Problem requirements ▸ Return the entries below word for word. No picture belongs in the copy.

----

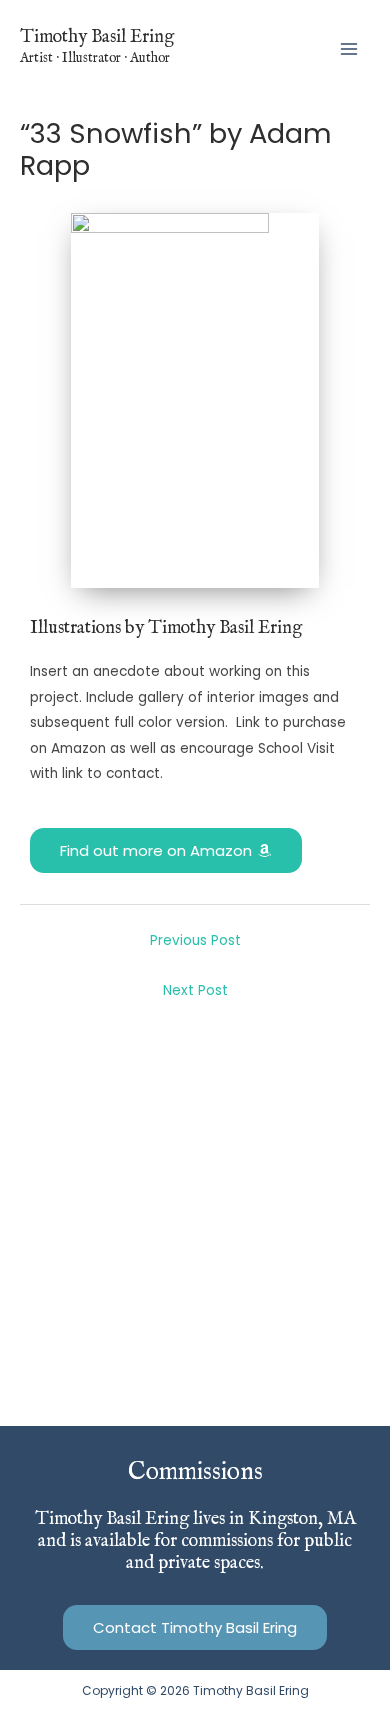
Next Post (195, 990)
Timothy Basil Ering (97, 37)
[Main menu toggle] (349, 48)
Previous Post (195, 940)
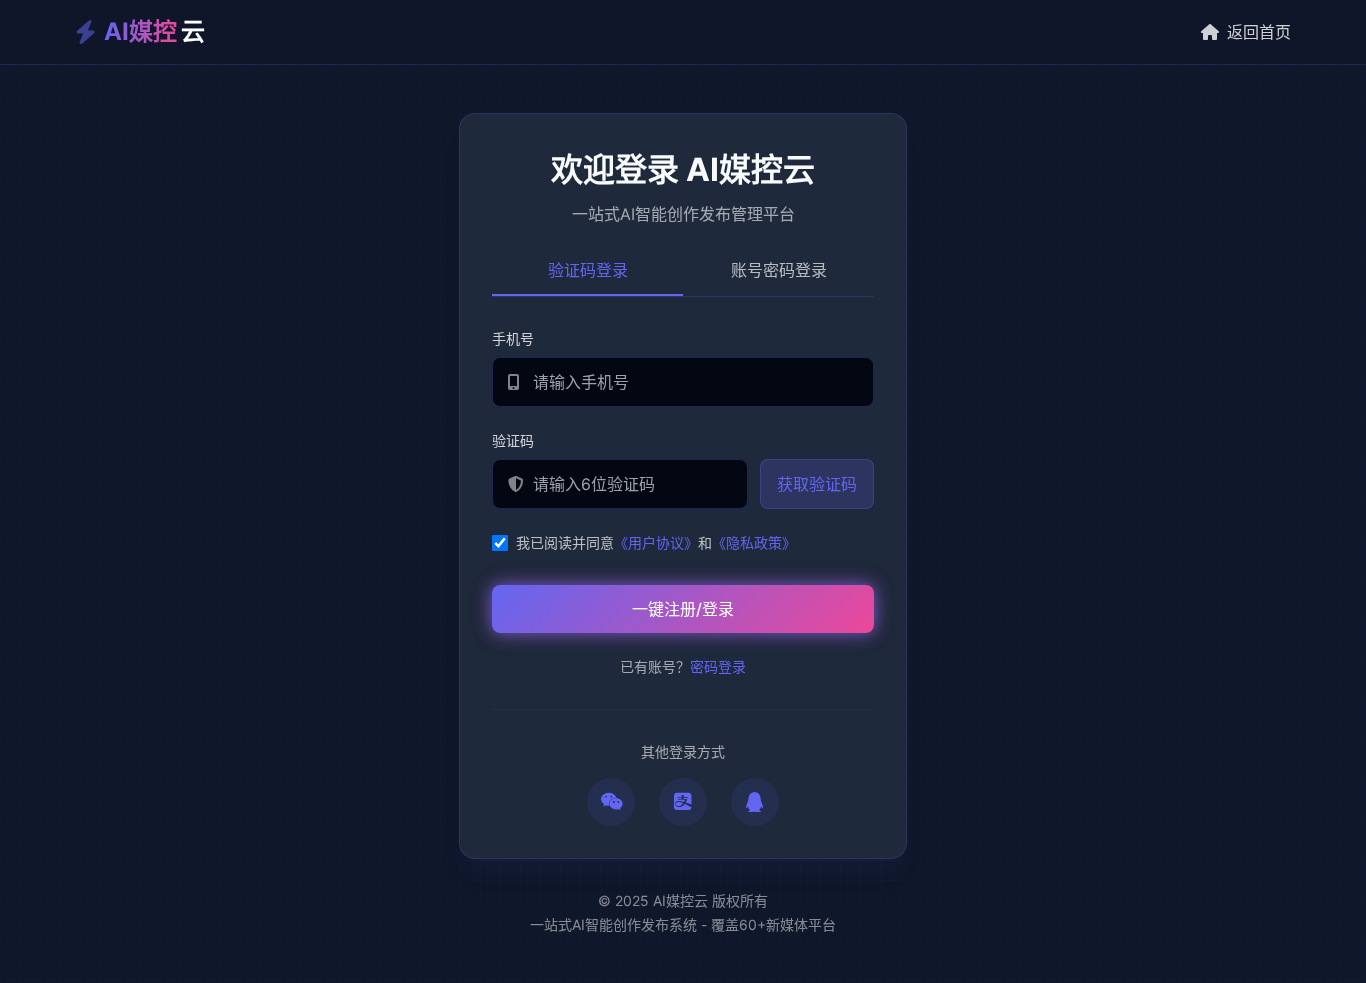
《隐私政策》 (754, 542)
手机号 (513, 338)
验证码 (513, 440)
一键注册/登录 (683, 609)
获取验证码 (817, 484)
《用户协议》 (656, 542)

----

Response to the exercise ▸
Next Post (195, 990)
Timothy Basil Ering (97, 37)
[Main menu toggle] (349, 48)
Previous Post (195, 940)
《隐私政策》 (754, 542)
手机号 (513, 338)
验证码 (513, 440)
一键注册/登录 (683, 609)
获取验证码 (817, 484)
《用户协议》 (656, 542)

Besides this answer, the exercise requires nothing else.